Task to carry out: Starting at the line that holds "Viewport: 700px width, 394px height." and stopping at the line that holds "Task: Click the Split", restate the records below word for word, with both of those lines included.

--- The records Enclosed Below ---

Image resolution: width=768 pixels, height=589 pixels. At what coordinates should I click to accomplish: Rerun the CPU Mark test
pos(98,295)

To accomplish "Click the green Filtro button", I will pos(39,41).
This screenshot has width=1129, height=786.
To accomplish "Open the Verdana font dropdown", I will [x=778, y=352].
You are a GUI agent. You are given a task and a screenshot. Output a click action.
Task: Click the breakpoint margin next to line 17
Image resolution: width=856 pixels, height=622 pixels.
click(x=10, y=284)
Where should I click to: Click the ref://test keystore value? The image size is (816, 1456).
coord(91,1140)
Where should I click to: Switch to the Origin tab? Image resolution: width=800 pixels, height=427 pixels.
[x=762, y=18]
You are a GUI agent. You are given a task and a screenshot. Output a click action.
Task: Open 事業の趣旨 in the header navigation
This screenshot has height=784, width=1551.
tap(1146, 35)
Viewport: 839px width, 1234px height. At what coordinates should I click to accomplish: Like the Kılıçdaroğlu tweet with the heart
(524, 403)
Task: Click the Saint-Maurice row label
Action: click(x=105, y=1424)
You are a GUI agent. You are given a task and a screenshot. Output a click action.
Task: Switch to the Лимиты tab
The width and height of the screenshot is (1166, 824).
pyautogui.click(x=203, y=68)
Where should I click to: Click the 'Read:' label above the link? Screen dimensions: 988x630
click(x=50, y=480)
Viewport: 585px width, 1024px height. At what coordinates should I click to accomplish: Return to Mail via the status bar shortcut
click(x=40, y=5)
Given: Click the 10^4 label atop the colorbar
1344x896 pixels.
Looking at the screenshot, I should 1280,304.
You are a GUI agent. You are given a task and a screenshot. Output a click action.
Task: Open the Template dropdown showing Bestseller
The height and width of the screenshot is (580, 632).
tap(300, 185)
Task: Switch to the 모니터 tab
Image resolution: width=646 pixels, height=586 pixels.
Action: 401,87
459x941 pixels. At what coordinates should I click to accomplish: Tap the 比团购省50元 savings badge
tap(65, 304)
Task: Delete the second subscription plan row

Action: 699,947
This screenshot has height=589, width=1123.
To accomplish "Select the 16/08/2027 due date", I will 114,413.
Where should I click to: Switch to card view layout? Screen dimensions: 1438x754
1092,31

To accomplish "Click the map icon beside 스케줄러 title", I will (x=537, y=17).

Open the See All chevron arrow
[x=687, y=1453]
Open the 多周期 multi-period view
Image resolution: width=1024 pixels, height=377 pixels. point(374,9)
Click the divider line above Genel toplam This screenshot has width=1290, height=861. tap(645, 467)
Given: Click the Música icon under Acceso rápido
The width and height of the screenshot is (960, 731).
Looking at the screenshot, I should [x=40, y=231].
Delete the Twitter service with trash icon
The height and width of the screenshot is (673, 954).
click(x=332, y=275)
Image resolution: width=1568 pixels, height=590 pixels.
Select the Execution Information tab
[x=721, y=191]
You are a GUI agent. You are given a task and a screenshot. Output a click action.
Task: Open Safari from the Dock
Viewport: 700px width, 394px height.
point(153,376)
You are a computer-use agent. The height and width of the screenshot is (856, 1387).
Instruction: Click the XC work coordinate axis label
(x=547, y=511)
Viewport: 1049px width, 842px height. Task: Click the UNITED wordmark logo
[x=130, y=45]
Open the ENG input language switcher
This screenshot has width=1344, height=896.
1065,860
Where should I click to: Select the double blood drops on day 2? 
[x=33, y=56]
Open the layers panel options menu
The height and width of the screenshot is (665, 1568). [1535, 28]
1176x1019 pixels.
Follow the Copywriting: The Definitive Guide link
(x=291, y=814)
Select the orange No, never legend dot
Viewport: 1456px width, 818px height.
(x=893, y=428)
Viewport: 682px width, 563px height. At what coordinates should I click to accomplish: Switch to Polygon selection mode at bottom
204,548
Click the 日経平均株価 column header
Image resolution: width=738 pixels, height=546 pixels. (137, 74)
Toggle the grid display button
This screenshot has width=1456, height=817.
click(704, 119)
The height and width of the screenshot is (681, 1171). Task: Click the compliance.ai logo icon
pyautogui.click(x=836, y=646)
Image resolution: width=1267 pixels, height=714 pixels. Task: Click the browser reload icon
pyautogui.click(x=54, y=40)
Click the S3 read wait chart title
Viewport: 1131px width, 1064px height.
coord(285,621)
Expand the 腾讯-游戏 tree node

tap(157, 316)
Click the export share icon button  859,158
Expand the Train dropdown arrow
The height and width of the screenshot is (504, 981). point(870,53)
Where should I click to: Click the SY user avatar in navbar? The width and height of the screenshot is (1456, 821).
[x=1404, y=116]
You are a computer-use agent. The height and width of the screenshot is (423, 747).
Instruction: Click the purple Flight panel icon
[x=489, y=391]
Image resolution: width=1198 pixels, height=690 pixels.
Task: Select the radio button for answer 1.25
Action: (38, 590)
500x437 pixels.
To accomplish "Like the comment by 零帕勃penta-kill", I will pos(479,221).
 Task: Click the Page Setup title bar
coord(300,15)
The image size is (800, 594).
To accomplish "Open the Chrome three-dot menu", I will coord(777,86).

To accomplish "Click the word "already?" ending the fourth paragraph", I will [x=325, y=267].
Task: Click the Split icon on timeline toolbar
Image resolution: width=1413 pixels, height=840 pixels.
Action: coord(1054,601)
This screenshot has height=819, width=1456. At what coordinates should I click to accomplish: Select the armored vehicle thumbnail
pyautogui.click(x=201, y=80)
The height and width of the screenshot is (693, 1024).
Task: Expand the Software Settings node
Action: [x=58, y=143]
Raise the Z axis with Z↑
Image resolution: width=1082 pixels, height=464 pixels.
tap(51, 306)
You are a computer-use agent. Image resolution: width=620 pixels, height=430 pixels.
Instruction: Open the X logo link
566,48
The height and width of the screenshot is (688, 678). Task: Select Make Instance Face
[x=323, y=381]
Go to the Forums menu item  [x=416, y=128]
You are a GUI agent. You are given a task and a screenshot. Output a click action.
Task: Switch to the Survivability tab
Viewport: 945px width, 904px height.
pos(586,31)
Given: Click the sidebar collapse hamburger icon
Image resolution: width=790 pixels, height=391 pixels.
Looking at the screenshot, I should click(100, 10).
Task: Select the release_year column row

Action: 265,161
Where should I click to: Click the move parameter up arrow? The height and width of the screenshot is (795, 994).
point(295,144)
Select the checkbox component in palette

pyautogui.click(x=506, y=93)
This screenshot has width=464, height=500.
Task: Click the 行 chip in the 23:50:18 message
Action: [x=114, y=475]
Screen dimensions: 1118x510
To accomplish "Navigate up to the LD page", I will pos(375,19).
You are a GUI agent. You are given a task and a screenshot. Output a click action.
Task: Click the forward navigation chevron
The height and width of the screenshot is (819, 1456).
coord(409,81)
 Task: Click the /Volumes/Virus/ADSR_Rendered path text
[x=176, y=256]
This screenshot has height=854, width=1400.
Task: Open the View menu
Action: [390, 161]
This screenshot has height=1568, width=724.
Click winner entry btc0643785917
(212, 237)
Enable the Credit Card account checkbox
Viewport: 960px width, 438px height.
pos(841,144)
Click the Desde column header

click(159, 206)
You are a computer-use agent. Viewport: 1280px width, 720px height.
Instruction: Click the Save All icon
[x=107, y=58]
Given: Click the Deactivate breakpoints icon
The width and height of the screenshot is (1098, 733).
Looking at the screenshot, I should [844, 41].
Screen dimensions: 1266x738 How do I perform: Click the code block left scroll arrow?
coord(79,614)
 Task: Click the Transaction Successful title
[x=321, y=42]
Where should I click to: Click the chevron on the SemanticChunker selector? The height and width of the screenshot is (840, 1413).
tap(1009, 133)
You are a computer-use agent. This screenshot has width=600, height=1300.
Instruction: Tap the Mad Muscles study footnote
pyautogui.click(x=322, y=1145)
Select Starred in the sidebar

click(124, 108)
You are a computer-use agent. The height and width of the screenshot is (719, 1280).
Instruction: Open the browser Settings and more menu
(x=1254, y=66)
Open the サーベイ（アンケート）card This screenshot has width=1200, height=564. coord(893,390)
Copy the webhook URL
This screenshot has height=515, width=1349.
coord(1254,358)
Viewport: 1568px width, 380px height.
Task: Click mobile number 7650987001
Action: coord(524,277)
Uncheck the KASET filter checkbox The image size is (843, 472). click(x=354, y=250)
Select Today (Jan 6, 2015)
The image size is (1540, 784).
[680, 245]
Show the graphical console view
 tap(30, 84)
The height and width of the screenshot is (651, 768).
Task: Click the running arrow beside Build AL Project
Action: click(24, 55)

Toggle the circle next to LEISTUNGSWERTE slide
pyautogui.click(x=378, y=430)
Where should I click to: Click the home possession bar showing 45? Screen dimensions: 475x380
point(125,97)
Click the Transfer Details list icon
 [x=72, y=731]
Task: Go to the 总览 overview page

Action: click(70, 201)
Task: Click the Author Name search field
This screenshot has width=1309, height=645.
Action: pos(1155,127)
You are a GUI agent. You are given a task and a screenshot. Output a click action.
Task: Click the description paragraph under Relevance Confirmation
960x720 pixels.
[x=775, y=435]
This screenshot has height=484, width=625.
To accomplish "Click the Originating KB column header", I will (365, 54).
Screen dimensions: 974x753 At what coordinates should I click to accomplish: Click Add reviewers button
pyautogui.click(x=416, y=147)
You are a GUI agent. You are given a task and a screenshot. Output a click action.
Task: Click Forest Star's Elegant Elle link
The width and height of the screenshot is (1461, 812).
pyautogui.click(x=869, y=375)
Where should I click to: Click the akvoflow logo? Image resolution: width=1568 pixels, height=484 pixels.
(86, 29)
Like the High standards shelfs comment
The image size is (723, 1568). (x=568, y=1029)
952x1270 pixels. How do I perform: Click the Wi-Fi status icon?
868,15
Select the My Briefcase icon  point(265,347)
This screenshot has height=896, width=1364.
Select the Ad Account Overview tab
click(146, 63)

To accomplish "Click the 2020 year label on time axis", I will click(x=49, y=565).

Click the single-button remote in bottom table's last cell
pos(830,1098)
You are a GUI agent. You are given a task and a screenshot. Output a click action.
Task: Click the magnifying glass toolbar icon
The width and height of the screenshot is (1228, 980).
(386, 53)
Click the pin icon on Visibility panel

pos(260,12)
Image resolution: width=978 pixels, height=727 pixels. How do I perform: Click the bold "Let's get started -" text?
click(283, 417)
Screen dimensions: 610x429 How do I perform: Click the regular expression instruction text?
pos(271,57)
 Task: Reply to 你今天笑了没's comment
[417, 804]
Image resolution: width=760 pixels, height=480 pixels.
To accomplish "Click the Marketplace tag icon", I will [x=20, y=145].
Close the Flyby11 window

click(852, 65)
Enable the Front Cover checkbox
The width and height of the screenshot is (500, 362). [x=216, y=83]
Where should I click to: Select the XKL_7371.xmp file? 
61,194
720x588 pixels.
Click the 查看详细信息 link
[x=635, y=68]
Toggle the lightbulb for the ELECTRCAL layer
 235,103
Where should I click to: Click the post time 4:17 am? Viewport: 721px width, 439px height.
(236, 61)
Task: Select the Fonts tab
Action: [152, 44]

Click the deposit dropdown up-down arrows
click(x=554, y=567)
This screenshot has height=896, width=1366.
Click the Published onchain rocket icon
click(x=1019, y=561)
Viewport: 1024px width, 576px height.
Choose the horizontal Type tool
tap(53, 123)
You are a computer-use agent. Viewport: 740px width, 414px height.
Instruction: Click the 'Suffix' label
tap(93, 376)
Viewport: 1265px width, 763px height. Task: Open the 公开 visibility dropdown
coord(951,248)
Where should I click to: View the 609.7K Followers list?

--- End of Enclosed The records ---

Exercise output:
Viewport: 700px width, 394px height.
point(153,376)
You are a computer-use agent. The height and width of the screenshot is (856, 1387).
Instruction: Click the XC work coordinate axis label
(x=547, y=511)
Viewport: 1049px width, 842px height. Task: Click the UNITED wordmark logo
[x=130, y=45]
Open the ENG input language switcher
This screenshot has width=1344, height=896.
1065,860
Where should I click to: Select the double blood drops on day 2? 
[x=33, y=56]
Open the layers panel options menu
The height and width of the screenshot is (665, 1568). [1535, 28]
1176x1019 pixels.
Follow the Copywriting: The Definitive Guide link
(x=291, y=814)
Select the orange No, never legend dot
Viewport: 1456px width, 818px height.
(x=893, y=428)
Viewport: 682px width, 563px height. At what coordinates should I click to accomplish: Switch to Polygon selection mode at bottom
204,548
Click the 日経平均株価 column header
Image resolution: width=738 pixels, height=546 pixels. (137, 74)
Toggle the grid display button
This screenshot has width=1456, height=817.
click(704, 119)
The height and width of the screenshot is (681, 1171). Task: Click the compliance.ai logo icon
pyautogui.click(x=836, y=646)
Image resolution: width=1267 pixels, height=714 pixels. Task: Click the browser reload icon
pyautogui.click(x=54, y=40)
Click the S3 read wait chart title
Viewport: 1131px width, 1064px height.
coord(285,621)
Expand the 腾讯-游戏 tree node

tap(157, 316)
Click the export share icon button  859,158
Expand the Train dropdown arrow
The height and width of the screenshot is (504, 981). point(870,53)
Where should I click to: Click the SY user avatar in navbar? The width and height of the screenshot is (1456, 821).
[x=1404, y=116]
You are a computer-use agent. The height and width of the screenshot is (423, 747).
Instruction: Click the purple Flight panel icon
[x=489, y=391]
Image resolution: width=1198 pixels, height=690 pixels.
Task: Select the radio button for answer 1.25
Action: (38, 590)
500x437 pixels.
To accomplish "Like the comment by 零帕勃penta-kill", I will pos(479,221).
 Task: Click the Page Setup title bar
coord(300,15)
The image size is (800, 594).
To accomplish "Open the Chrome three-dot menu", I will coord(777,86).

To accomplish "Click the word "already?" ending the fourth paragraph", I will [x=325, y=267].
Task: Click the Split icon on timeline toolbar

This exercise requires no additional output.